With a post-operative residence time in hospital of 1.2 days on average, costs are low. They are economically lower than those for conservative treatment options or psychological support and, perhaps, for a following surgical approach due to therapy failure in a conservative approach. Liposuction combined with s.c. mastectomy is a very effective treatment with high satisfaction rates together with few complications during the entire course of therapy. By combined surgery, aesthetic satisfaction and relief of pain and tenderness can be rapidly achieved, with a lower rate of recurrences. An accurate presurgical workup is the basis of successful surgery with excellent aesthetic results. Preoperative sonography is strictly recommended to plan the extent of liposuction due to the estimated mastectomy volume. Low costs, high sensitivity, high specificity, lack of X-rays, and the broad availability make breast ultrasound the only imaging technique required before surgery. Only in the case of pathologic findings during the breast ultrasound, other imaging techniques like mammography and, if necessary, fine-needle core biopsy are required. The indication for an adapting liposuction is almost always given, even in thin patients. It is worth discussing whether surgery should be indicated even in obese patients just to give them a positive psychological signal since, even according to the general references, weight loss should be the first step in these patients. Observation for 6-12 months is reasonable in these cases (in the absence of suspected malignancy). Patients with GM caused by drugs should be evaluated for the necessity of taking these drugs or for switching to alternative drugs treating the underlying disease. Conservative trials may be effective in the early, florid phase of GM. 3 types of drugs have been evaluated but not approved by the Food and Drug Administration (FDA) in small cohorts: aromatase inhibitors (AIs), selective estrogen receptor modulators (SERMS), and androgens [17,29]. Complete regression has rarely been reported (at small percentages); partial regression and especially relief of pain and tenderness have often been reported. Medical treatment for this disease is long lasting; the success rates are low, whereas surgical treatment is mostly straightforward. Patients suffering from pseudogynecomastia may relapse, even if the glandular tissue was excised in toto.

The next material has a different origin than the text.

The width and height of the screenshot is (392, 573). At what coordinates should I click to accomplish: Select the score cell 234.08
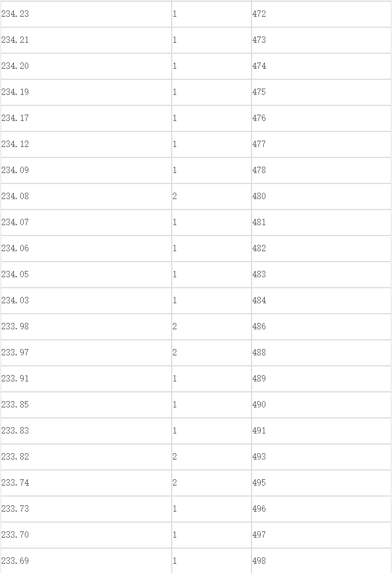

The difficulties of reimbursement of surgery by health insurances and benefactors are nearly impregnable, although the patients frequently present with a high psychological strain. However, these patients could be treated efficiently and cost effectively [30].

Nowadays, the elevated body awareness will raise the discussion of whether surgical therapy of GM should be used more often in the future. Therefore, the indication for surgical therapy of GM should be made more generously and more frequently due to the feasibility shown in this study.

Disclosure Statement

The authors have no disclosures to make relevant to this manuscript.